● TASKS TO PERFORM
**a.** According to the passage on En el balcón vacío, where was the film premiered?
**b.** Write out everything in the passage on En el balcón vacío from "The result? A" down to "for the future.".

● READING TEXT

The film, whose budget ranged between $3,000 and $6,000 according to different sources, was shot over forty Sundays (the free days of the members of the project) between 1961 and 1962, in natural settings (those spaces in Mexico City that best reminded them of the Spain of the thirties, such as the Colegio Madrid or the Sanatorio Español), almost always with natural lighting, and with a 16 mm camera. This was a Pathé Webo, clockwork-driven, which allowed shots of up to 35 seconds in length, purchased specifically for the adventure and with two lenses, an 18-75 pancinor and a 10 mm wide-angle lens. If García Ascot’s experience in film-making was limited, so was that of his operator and co-producer José María Torre. María Luisa Elío’s small forays into film and theatre did not predestine her to star in the film, but there is no doubt that her sentimental involvement in a project that was based directly on her experience made her choice inevitable. Apart from those already mentioned, the main names who participated in the production included the critic José de la Colina (in the role of a Falangist) who later became one of the most keen defenders of the film, the poet Tomás Segovia (who played the prisoner from the International Brigades who is visited by the girl Gabriela), the Colombian writer Álvaro Mutis and the painter Vicente Rojo, who not only supported the film with the money obtained from the sale of a number of his paintings but who, for the credits, designed those rough and chipped walls that synthesise one of the essential themes of the film: the necessary task of pointing out the roughness of a past that many would prefer to forget. In this sense, En el balcón vacío points directly to an uncomfortable fact: the wound is sutured, but the scar remains indelible[5].

 

*

 

The result? A unique film. Premiered in front of an audience made up almost entirely of Spanish exiles in the Molière room of the French Institute in Mexico City in late May or early June 1962. Winner of the FIPRESCI award in July of that same year at the Locarno Festival[6] and shortly afterwards awarded the Jano de Oro of the Rassegna Latinoamericana in Sestri Levante. A film about a memory that is not exhausted in the empty repetition of an unattainable past but is projected onto the present and loudly proclaims (with vivid images and sounds) its relevance for the future.

● STORED DATA
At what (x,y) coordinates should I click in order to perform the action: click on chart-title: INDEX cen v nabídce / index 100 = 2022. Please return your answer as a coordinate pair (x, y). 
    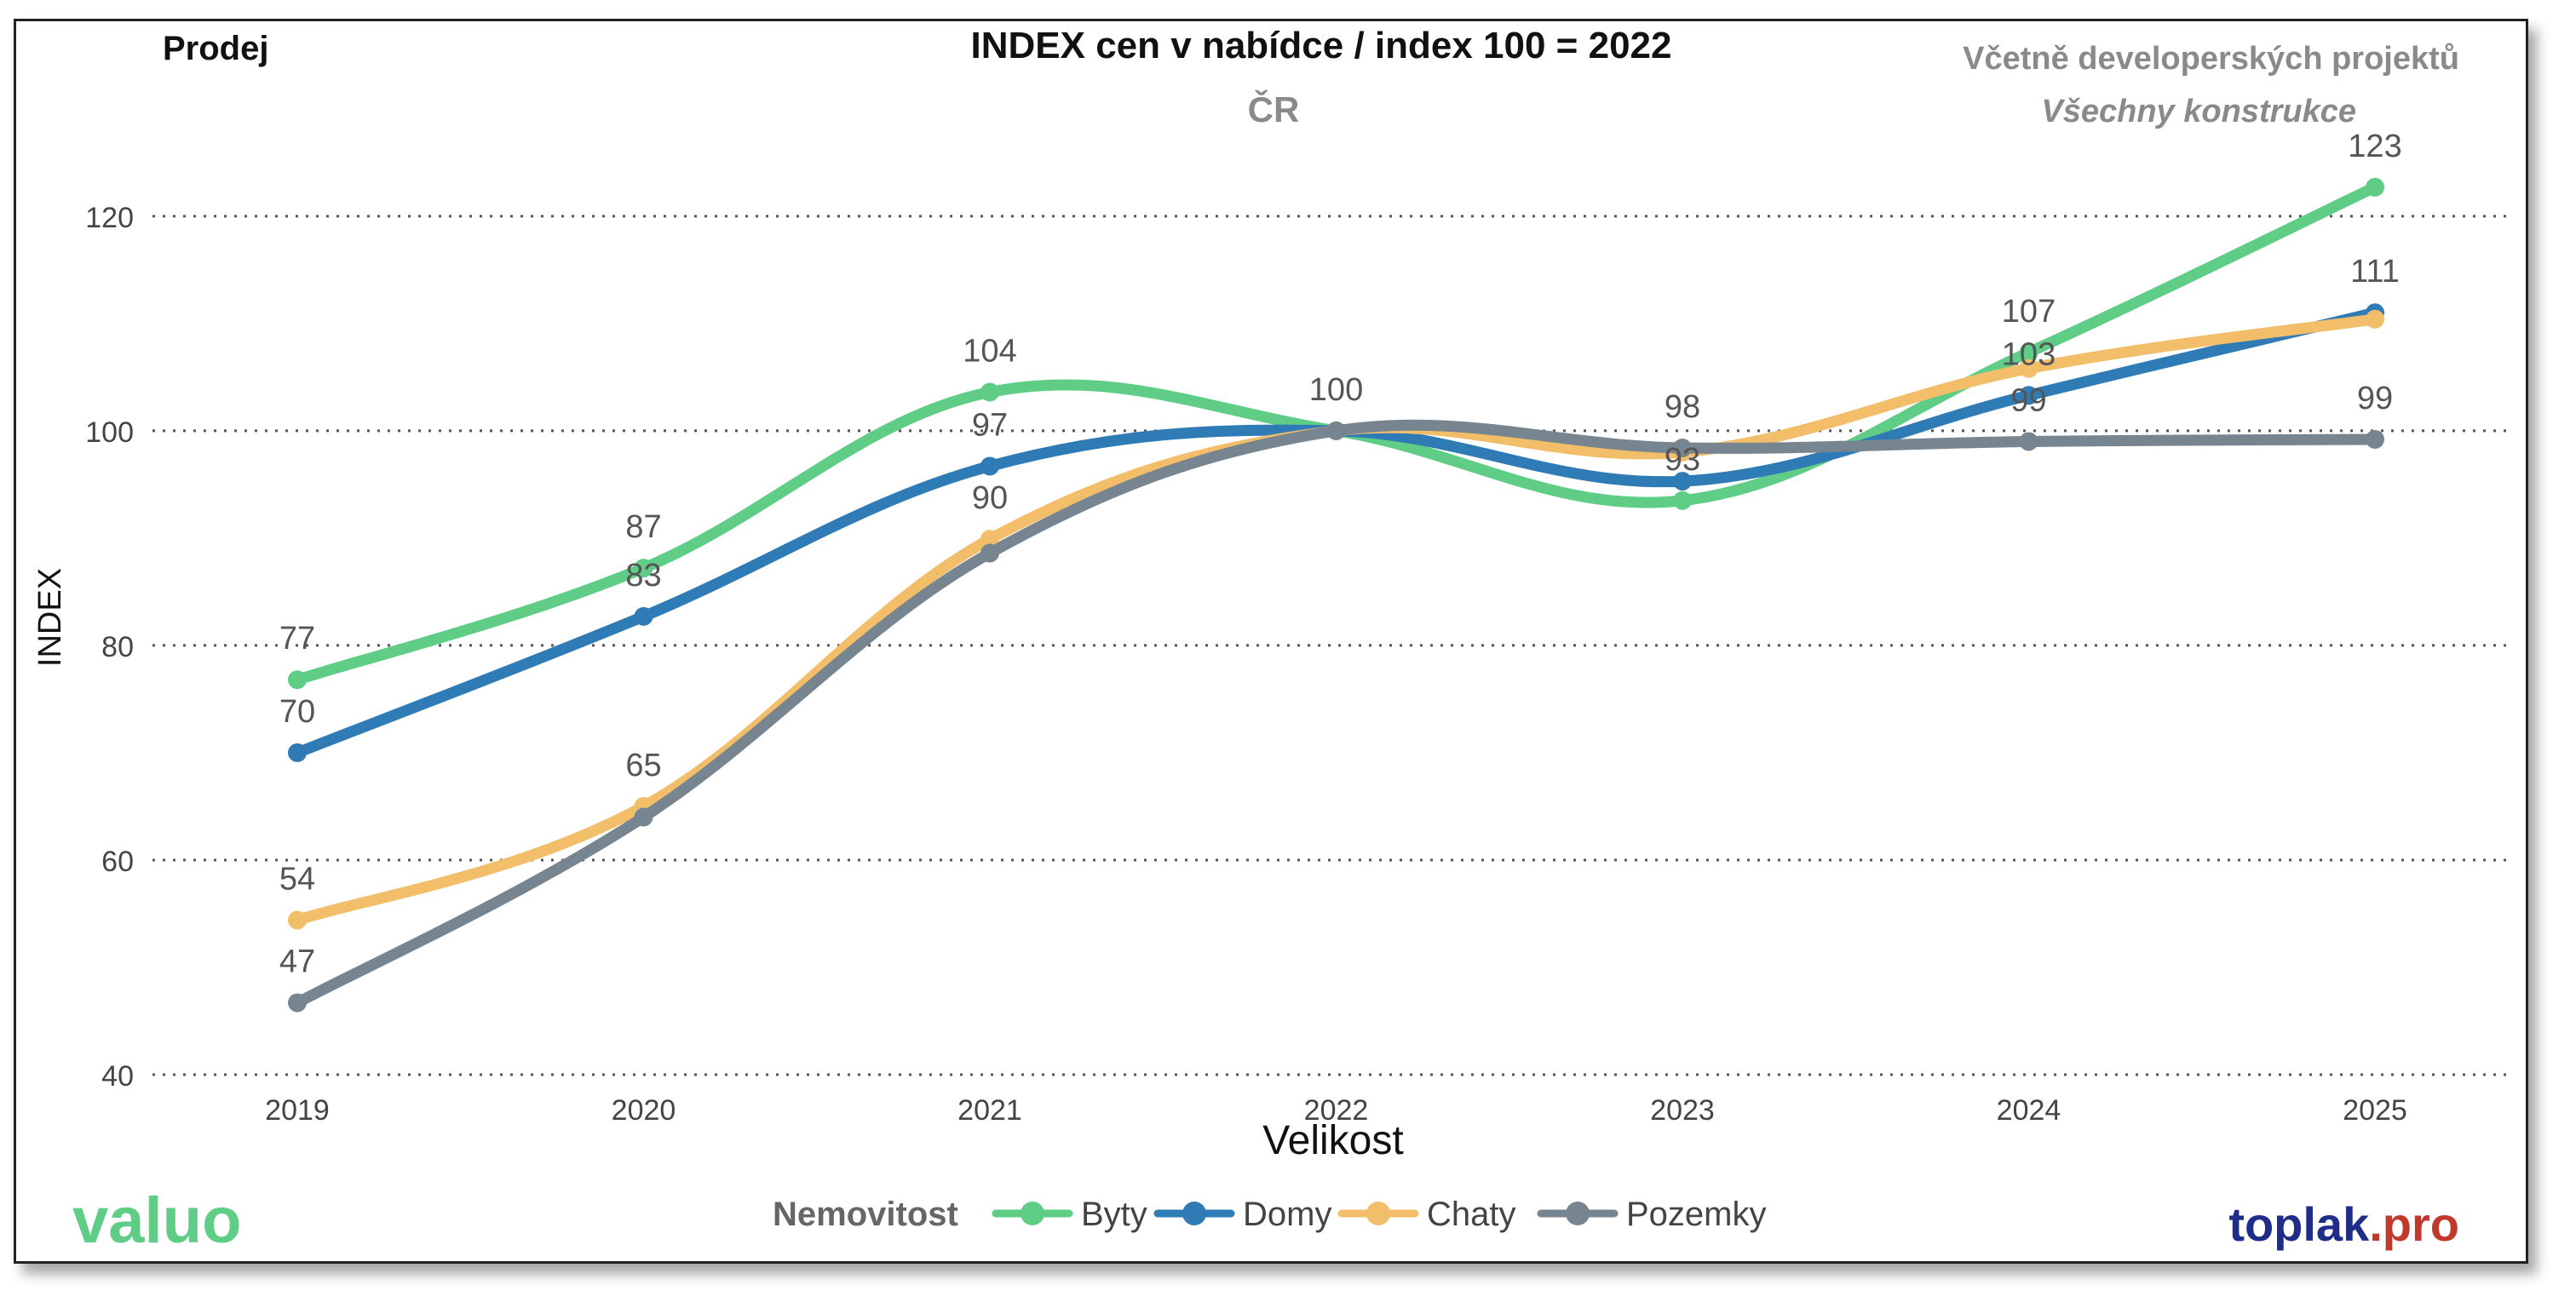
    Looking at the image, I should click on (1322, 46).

● EXERCISE ANSWERS
**a.** In the Molière room of the French Institute in Mexico City.

**b.**
The result? A unique film. Premiered in front of an audience made up almost entirely of Spanish exiles in the Molière room of the French Institute in Mexico City in late May or early June 1962. Winner of the FIPRESCI award in July of that same year at the Locarno Festival[6] and shortly afterwards awarded the Jano de Oro of the Rassegna Latinoamericana in Sestri Levante. A film about a memory that is not exhausted in the empty repetition of an unattainable past but is projected onto the present and loudly proclaims (with vivid images and sounds) its relevance for the future.